Report on Ruapehu (New Zealand) — 16 December-22 December 2020
Smithsonian / US Geological Survey Weekly Volcanic Activity Report, 16 December-22 December 2020
Managing Editor: Sally Kuhn Sennert
Please cite this report as:
Global Volcanism Program, 2020. Report on Ruapehu (New Zealand). In: Sennert, S K (ed.), Weekly Volcanic Activity Report, 16 December-22 December 2020. Smithsonian Institution and US Geological Survey.
39.28°S, 175.57°E; summit elev. 2797 m
All times are local (unless otherwise noted)
GeoNet reported a warming trend of the crater lake water at Ruapehu, with a high temperature of 43 degrees Celsius. During an overflight to measure gas emissions the previous week, scientists observed that the lake was a uniform gray color (suggesting it is well mixed) and some water overflow at the lake’s outlet. Gas output had increased in response to the heating cycle; the amounts of carbon dioxide (CO2) and sulfur gases (SO2 and H2S) in the plume were the largest measured in the past two decades. Short-lived pulses of volcanic tremor were coincident with gas emissions. The Volcanic Alert Level was raised to 2 and the Aviation Color Code was raised to Yellow on 21 December.

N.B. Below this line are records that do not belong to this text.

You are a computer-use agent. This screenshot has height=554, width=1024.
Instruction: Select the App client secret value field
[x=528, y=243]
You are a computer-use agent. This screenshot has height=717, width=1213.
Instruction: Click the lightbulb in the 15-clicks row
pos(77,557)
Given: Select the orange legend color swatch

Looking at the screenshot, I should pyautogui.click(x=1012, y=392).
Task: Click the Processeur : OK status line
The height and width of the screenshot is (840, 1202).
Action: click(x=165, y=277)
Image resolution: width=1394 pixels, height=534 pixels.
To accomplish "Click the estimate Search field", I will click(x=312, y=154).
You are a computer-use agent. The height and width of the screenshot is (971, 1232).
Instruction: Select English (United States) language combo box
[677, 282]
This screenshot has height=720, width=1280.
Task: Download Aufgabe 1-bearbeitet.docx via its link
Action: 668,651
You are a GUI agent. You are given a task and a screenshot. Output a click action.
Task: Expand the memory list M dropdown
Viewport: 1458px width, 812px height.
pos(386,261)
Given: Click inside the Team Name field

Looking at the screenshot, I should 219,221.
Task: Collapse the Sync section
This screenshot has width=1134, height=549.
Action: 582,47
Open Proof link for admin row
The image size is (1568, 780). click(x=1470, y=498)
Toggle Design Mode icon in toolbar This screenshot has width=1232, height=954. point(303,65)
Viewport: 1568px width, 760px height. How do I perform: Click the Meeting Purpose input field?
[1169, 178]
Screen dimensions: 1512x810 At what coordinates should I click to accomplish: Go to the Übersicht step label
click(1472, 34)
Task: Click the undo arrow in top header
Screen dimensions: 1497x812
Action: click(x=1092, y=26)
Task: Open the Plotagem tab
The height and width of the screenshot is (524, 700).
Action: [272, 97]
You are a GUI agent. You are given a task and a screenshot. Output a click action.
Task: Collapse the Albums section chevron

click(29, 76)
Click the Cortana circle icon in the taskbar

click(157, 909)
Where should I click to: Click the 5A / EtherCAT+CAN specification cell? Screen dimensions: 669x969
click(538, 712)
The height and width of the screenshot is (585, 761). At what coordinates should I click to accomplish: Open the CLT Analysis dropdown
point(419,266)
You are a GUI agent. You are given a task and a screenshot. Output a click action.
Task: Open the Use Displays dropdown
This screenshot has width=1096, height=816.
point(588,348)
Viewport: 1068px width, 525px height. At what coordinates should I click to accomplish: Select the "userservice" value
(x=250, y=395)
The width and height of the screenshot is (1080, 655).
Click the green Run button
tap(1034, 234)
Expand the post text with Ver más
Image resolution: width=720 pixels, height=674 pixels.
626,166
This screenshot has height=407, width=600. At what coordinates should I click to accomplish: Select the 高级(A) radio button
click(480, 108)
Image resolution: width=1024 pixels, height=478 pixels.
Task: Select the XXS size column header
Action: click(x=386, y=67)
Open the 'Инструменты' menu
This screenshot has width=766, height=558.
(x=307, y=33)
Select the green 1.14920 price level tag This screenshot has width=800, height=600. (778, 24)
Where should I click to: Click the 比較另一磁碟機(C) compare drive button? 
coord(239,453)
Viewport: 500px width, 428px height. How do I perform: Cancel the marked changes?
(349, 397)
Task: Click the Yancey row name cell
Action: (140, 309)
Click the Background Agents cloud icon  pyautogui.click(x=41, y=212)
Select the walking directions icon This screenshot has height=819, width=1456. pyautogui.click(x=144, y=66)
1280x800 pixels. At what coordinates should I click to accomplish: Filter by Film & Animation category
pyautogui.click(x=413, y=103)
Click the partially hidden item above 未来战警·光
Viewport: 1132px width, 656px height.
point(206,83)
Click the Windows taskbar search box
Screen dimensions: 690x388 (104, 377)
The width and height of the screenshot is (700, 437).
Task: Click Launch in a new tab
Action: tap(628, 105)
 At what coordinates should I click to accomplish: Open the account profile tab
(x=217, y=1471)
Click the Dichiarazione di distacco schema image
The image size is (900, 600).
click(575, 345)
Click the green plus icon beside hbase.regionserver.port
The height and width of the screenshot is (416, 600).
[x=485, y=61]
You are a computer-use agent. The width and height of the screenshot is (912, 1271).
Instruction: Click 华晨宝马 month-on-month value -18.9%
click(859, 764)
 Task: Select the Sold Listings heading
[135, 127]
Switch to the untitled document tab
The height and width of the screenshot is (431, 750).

Geologic Background. Ruapehu, one of New Zealand's most active volcanoes, is a complex stratovolcano constructed during at least four cone-building episodes dating back to about 200,000 years ago. The dominantly andesitic 110 km3 volcanic massif is elongated in a NNE-SSW direction and surrounded by another 100 km3 ring plain of volcaniclastic debris, including the Murimoto debris-avalanche deposit on the NW flank. A series of subplinian eruptions took place between about 22,600 and 10,000 years ago, but pyroclastic flows have been infrequent. A single historically active vent, Crater Lake (Te Wai a-moe), is located in the broad summit region, but at least five other vents on the summit and flank have been active during the Holocene. Frequent mild-to-moderate explosive eruptions have occurred in historical time from the Crater Lake vent, and tephra characteristics suggest that the crater lake may have formed as early as 3,000 years ago. Lahars produced by phreatic eruptions from the summit crater lake are a hazard to a ski area on the upper flanks and to lower river valleys.